Der ganz normale Freizeitwahn: Catan besiedeln!

„Spielend lernen“ war ein hehres Anliegen der sozialdemokratisierenden Seventies-Pädagogik, das konservative Drillbefürworter gerne gesträubten Haares der Teilschuld an Woodstock, RAF, Punk und überhaupt allem verdächtigten. Mengenlehre hin, TV-Maus her – so falsch ist die Sache nicht, wie man feststellt, wenn man sich nach hartem Kriechgang durch Robert Kurz’ unverzichtbares „Schwarzbuch Kapitalismus“ bei einem fröhlichen Spieleabend zu entspannen gedenkt.

Seit jeher erfreut sich in antikapitalistischen WGs und Familien ausgerechnet das infame „Monopoly“ einer besonderen Beliebtheit. Nun hat es einen Nachfolger gefunden, der gewissermaßen die inhaltliche Vorstufe und ein besonders schönes Beispiel für spielendes Lernen darstellt: Klaus Teubers zum Spiel des Jahres ernanntes Würfelspiel „Die Siedler von Catan“, dessen Erfolg entsprechend überwältigend ist und sich in der pilzartigen Produktion sündteurer „Ergänzungen“ und „Erweiterungen“ niederschlägt.

Was ist zu tun? Eine idyllische Insel muss „besiedelt“, das heißt: in einen „Standort“ verwandelt werden. Zu diesem Zweck erwerben die Spieler gegen Rohstoffe wie Schafe, Holz, Steine und Lehm Siedlungen, Städte und Straßen. Klingt simpel, ist aber – zumal in der Kombination mit mehreren „Erweiterungen“ – höchst kompliziert: Als besonders ehrenvoll gilt es, die längste Straße zu bauen; gefährlich wird es, wenn die Piraten kommen und nicht genügend Privatpolizei bereit steht; weitere Inseln wollen erobert, Märkte errichtet und zur günstigen Bereicherung eingesetzt werden; Gold kommt ins Spiel; die Kumpanei mit einem Räuber berechtigt zum Rohstoffdiebstahl, und schließlich gilt es bei dem ganzen unüberblickbaren Gemarktwirtschafte noch, die anderen Spieler beim Tauschhandel wirksam übers Ohr zu hauen.

Irgendwann ist alles zugepflastert, einer im Besitz von zehn Siegpunkten und das Endziel erreicht, womit der ganze Zirkus wenig erheiternd endet.
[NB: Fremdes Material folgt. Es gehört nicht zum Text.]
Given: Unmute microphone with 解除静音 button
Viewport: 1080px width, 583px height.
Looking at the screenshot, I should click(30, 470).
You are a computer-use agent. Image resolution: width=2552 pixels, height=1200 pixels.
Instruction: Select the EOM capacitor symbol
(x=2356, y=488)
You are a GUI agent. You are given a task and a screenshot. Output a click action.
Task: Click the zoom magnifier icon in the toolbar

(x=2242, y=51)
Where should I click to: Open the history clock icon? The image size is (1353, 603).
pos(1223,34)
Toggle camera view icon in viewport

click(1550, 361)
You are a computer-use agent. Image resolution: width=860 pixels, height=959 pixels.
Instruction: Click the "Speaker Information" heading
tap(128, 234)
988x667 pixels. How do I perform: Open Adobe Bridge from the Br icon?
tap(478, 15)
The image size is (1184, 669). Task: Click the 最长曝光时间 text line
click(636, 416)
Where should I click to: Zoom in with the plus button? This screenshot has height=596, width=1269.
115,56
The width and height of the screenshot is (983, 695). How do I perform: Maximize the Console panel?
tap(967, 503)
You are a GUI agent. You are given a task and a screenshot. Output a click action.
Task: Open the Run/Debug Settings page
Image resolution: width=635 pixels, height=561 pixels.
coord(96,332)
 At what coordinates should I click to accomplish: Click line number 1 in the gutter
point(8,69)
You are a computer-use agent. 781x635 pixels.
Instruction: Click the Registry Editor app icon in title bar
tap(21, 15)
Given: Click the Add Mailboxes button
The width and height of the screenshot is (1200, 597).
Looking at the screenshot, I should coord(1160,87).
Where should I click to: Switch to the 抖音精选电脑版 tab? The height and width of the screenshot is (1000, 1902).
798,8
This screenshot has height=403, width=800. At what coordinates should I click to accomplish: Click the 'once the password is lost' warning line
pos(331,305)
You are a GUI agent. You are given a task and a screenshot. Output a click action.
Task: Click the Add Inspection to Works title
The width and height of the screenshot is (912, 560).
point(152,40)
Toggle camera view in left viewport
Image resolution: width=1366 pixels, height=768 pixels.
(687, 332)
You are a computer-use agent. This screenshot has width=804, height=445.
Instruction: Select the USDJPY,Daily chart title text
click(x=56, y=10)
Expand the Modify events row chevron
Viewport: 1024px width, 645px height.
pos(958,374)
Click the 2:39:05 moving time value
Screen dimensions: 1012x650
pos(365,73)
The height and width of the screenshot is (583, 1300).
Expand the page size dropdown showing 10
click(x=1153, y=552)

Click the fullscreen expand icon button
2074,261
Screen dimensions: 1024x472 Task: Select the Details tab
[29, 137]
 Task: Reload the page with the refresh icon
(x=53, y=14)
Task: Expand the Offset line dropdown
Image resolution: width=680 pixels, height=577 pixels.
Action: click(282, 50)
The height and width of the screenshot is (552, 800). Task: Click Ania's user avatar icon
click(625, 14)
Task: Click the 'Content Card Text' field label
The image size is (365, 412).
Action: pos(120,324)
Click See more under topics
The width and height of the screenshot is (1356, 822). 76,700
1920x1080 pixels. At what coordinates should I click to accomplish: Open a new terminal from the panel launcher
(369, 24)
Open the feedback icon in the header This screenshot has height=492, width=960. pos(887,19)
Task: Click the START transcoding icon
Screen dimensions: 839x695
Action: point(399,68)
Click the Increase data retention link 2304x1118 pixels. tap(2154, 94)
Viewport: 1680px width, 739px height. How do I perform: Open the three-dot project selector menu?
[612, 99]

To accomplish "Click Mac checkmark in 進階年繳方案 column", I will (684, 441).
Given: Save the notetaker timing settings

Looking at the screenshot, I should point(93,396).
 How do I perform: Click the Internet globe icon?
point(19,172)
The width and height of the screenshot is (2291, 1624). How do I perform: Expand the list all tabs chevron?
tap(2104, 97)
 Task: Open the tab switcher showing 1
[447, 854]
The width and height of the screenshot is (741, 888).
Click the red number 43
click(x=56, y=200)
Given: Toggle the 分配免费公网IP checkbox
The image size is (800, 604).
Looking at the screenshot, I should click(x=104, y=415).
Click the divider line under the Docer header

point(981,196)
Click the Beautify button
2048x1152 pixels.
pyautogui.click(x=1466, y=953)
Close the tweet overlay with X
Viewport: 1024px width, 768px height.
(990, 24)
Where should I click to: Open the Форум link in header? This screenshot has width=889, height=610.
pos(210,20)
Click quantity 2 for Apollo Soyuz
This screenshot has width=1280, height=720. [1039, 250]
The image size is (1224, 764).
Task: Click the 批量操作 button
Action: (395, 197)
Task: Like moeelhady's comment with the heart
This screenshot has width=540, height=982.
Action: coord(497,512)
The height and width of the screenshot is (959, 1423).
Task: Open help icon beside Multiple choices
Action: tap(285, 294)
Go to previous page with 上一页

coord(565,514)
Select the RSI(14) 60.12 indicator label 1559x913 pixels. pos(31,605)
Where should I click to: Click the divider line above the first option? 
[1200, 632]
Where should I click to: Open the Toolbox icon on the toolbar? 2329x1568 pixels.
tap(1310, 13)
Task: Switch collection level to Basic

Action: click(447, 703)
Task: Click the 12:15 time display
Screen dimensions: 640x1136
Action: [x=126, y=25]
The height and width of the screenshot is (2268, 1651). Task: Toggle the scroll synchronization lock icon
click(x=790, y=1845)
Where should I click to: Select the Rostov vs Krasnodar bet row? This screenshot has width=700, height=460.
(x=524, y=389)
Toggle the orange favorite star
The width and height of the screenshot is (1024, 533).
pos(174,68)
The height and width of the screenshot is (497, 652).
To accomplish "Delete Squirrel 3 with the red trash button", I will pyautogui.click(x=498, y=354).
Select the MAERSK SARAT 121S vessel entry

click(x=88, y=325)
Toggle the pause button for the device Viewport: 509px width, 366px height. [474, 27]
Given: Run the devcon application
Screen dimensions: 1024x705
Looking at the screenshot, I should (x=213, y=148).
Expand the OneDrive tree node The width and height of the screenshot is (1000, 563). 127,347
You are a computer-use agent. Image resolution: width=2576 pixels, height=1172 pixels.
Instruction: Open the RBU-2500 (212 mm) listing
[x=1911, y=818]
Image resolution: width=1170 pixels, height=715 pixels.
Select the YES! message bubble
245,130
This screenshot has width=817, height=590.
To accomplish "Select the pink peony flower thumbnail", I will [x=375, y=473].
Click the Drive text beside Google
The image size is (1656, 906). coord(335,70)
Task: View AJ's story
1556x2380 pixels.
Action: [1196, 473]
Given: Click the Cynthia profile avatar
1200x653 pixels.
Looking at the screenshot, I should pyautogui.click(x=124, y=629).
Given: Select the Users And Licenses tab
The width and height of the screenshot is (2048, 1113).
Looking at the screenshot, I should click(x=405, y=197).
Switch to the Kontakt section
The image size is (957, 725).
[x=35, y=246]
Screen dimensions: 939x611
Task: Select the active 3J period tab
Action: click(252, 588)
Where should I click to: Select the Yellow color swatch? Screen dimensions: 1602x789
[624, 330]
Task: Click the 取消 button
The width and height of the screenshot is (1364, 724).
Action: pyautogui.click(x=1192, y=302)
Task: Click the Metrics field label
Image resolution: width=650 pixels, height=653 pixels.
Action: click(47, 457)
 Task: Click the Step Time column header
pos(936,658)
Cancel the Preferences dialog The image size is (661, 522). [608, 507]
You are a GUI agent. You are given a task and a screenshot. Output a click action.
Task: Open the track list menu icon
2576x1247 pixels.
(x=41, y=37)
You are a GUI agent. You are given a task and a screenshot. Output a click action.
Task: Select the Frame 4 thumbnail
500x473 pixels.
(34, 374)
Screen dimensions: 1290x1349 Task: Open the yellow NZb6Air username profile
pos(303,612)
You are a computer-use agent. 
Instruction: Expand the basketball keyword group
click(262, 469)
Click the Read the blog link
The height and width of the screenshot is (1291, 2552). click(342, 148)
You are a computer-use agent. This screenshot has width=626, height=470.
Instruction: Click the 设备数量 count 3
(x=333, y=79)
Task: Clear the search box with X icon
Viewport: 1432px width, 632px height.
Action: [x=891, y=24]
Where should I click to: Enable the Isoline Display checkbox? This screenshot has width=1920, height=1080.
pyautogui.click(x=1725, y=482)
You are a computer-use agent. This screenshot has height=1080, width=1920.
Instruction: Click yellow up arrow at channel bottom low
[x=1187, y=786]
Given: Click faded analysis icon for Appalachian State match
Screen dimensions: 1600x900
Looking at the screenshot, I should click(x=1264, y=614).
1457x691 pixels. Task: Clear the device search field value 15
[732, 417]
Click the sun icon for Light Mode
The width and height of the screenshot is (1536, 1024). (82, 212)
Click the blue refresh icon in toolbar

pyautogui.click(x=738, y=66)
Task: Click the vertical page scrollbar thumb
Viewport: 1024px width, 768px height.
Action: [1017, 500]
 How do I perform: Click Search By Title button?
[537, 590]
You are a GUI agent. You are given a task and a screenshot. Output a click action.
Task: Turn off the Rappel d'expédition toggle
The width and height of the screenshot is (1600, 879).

Das heißt: Nun könnte man eigentlich nahtlos zu „Monopoly“ übergehen, den bislang anonymen Verkehrswegen Namen geben und ihre Benutzung mit maßlos überhöhten Preisen belegen, bis sich die Vermögensverhältnisse endlich bundesrepublikanischen Verhältnissen annähern und der Sieger mit einem zufriedenen „Hahaha“ die Zigarre zückt und das Aufgabeangebot der Unterprivilegierten annimmt.

So lässt sich in wenigen (allerdings zähen) Stunden erlernen, was man sonst in tagelangem Studium vielen hundert Seiten „Schwarzbuch Kapitalismus“ entnehmen musste: Sinn und Zweck menschlichen Daseins ist es nach dem Credo der Produktivität, die Welt in einen Geldautomaten zu verwandeln. Dass am Ende einer alles und die anderen nichts haben, entspricht Freiheit und Menschenrecht: Schaffen kann es schließlich jeder, die Chancen sind absolut gleich; und wer am Ende das (noch nicht als „Erweiterung“ erhältliche) Sozialamt aufsuchen muss, der hat eben Pech gehabt, sich nicht genug Mühe gegeben, oder er war zu blöd.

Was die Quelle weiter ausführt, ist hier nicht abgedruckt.